4. Shadow NOIR 3200W Zero Light
Best for rich people who are cold
Type: wall mounted | Power: 3.2KW | Adjustable: No | Fuel: electricity | Heat type: direct
No, it isn’t cheap. But the NOIR has an innovative design that enables it to pump out up to 3200W of heat while the casing doesn’t exceed ninety degrees. It’s rated above 13A so you’ll need an electrician to install it, but as soon as you finger the remote control you’ll appreciate the investment: long wave IR-C heating it provides the instant warmth of electric heat without the bright light of a halogen bulb, heats an area of 5.5 square metres and is fully waterproof so you can mount it wherever you fancy. It doesn’t run as hot as a halogen heater, so it isn’t a good idea for windy patios, but it’s a superb option for more enclosed outdoor spaces.
£700 | Heat Outdoors
5. La Hacienda Camping Firebowl
Best for camping
Type: Portable | Power: n/a | Adjustable: No | Fuel: wood/charcoal | Heat type: fire!
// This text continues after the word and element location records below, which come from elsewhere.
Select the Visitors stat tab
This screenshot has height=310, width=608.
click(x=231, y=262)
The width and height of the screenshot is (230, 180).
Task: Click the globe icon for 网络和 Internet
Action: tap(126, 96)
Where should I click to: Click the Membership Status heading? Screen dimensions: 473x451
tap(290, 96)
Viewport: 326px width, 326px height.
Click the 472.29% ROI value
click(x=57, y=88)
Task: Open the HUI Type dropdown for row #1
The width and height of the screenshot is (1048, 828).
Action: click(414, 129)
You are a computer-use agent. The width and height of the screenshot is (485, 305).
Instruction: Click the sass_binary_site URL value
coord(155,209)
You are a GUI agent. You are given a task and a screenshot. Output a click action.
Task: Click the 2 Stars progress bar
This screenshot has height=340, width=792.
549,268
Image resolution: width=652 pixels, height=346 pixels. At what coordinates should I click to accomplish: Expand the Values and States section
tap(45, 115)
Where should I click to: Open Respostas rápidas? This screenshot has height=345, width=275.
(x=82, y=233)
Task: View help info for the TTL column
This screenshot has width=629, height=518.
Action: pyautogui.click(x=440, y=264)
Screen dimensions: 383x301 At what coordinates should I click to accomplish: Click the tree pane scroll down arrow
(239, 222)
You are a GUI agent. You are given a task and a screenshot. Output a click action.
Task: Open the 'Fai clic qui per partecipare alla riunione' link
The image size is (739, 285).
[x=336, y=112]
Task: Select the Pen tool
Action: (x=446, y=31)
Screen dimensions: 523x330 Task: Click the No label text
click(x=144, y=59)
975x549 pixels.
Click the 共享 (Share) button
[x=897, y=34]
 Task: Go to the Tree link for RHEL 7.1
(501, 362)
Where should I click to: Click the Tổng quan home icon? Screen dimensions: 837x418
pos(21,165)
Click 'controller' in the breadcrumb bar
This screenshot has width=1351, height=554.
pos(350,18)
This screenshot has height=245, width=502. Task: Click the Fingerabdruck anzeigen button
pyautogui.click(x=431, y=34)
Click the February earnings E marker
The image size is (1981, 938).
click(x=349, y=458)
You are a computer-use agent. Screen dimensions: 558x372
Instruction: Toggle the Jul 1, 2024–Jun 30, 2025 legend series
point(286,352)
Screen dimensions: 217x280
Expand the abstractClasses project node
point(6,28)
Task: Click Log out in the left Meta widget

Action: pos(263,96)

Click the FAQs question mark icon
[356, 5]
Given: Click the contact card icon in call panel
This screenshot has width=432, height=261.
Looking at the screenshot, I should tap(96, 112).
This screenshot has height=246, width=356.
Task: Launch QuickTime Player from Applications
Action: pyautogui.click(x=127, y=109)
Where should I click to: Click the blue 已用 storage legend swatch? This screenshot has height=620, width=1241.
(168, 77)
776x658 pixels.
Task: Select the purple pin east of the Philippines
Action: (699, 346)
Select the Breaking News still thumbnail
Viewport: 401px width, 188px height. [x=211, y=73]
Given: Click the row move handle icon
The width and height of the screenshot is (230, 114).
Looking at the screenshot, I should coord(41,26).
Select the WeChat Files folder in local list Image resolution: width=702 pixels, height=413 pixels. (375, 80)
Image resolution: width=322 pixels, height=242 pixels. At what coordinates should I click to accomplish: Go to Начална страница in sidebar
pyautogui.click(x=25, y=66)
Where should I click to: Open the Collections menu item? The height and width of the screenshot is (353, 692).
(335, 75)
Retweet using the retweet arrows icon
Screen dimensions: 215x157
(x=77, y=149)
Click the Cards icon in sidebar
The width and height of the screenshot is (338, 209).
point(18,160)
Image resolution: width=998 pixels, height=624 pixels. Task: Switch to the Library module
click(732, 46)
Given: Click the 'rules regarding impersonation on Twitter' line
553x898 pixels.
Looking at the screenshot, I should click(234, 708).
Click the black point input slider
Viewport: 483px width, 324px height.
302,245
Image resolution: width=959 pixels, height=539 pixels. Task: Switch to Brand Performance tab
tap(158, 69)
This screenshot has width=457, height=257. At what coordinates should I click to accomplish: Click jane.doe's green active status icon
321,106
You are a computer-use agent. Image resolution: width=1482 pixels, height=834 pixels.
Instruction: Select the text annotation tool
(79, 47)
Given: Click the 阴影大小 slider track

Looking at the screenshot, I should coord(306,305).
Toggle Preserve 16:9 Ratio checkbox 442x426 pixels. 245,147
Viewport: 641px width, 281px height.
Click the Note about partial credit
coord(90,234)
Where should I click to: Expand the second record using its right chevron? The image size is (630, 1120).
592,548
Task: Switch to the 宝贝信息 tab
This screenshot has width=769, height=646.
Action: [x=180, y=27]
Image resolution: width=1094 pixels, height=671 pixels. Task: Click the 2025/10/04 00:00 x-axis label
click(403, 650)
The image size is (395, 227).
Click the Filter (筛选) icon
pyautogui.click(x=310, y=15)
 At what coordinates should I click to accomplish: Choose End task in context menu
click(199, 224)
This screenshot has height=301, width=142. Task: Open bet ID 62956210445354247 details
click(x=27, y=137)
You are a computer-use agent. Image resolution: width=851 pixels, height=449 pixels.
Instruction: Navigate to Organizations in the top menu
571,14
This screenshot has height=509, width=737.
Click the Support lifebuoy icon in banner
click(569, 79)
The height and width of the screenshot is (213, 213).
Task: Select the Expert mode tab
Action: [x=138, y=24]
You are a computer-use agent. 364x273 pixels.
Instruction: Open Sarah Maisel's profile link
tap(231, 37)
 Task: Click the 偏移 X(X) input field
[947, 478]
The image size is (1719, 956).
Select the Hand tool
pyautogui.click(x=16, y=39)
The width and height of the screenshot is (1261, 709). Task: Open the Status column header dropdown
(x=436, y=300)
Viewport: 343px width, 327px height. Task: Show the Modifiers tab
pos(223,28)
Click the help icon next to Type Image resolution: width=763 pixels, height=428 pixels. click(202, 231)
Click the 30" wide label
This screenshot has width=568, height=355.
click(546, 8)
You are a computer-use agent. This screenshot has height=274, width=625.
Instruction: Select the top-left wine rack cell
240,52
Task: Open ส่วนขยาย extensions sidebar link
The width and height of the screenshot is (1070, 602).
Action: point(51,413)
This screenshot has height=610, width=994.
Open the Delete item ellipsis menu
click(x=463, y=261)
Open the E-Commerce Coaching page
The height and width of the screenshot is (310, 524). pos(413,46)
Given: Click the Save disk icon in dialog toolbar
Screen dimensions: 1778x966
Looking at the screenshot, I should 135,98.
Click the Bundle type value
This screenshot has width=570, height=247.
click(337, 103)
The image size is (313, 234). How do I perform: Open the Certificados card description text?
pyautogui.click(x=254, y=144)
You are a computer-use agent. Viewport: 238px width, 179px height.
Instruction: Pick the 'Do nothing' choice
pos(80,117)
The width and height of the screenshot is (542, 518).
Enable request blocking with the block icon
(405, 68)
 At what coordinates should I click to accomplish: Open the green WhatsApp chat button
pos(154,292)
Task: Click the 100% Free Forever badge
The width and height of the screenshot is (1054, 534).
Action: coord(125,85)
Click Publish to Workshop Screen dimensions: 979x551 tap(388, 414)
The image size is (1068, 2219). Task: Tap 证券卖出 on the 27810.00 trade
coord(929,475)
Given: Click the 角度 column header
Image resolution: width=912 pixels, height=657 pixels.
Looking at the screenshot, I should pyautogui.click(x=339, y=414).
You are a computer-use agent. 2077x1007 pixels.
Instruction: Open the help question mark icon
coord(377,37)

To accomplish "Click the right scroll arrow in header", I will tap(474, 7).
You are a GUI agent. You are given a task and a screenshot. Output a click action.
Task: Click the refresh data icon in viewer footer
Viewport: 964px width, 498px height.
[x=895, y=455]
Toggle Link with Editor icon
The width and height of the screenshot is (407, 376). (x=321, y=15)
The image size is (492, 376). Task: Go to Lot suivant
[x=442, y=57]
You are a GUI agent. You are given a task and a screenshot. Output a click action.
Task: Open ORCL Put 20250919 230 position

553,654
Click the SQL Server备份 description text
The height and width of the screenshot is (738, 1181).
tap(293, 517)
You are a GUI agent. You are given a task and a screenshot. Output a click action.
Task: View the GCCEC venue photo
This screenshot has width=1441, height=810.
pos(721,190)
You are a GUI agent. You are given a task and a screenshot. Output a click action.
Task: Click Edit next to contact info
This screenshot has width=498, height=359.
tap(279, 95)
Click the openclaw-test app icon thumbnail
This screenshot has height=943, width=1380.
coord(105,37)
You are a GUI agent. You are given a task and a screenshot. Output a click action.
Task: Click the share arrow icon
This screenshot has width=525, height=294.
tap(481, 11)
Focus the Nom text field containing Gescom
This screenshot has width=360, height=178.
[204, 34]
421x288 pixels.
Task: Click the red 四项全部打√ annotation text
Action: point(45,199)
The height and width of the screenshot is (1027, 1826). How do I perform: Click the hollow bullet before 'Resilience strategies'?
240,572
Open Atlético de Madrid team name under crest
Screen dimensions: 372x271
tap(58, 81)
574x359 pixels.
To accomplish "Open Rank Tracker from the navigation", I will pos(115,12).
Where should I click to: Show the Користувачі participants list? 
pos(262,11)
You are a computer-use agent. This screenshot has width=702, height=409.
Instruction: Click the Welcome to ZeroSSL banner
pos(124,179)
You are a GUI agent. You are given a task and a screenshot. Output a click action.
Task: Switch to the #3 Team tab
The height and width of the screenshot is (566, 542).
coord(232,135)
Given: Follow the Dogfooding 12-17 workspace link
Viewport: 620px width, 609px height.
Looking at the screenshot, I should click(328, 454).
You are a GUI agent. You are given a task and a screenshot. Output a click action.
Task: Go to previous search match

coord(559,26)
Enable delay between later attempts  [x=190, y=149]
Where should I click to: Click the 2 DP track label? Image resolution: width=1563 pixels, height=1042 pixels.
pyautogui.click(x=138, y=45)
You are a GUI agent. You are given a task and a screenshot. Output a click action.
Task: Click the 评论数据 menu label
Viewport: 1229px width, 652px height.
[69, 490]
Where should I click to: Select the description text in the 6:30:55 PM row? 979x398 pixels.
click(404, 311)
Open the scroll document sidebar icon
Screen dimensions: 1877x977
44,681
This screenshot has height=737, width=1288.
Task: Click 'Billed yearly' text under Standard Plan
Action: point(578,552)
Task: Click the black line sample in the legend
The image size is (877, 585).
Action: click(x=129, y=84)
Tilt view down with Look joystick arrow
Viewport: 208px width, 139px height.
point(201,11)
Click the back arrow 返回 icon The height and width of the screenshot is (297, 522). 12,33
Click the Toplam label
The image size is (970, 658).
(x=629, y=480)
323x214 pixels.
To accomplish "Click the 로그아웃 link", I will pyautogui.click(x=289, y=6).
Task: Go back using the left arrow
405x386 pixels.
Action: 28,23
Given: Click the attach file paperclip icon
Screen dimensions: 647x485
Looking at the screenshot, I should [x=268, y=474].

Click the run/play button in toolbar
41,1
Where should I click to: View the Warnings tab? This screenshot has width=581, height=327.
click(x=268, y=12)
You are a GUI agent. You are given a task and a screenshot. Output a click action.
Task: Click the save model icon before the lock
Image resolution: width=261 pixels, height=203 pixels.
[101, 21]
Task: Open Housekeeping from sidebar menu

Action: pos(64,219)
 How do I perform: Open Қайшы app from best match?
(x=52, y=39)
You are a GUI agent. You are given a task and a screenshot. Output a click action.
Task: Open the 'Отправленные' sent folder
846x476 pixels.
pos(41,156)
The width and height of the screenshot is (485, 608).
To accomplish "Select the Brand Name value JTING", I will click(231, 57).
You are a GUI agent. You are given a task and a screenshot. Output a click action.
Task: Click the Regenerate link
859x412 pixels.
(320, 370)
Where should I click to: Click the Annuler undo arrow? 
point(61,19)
What makes this particular firebowl stand out in a ridiculously crowded market is its portability: the legs are foldable, it comes with a carry case and it’s not so big you’ll damage a shoulder lugging it around. It’s 56cm wide and 39cm high, includes a mesh lid and also has a BBQ grill, so it’s a portable BBQ as well as a fire pit. For families who like to travel around and eat al fresco it’s an excellent option. We love the Amazon reviewer who was concerned about the wood grate: “Where does the wood grate go? Surely it would burn?” As the seller patiently points out, “It’s not made of wood. It’s a metal grate that sits in the base of the bowl for the wood to sit on.”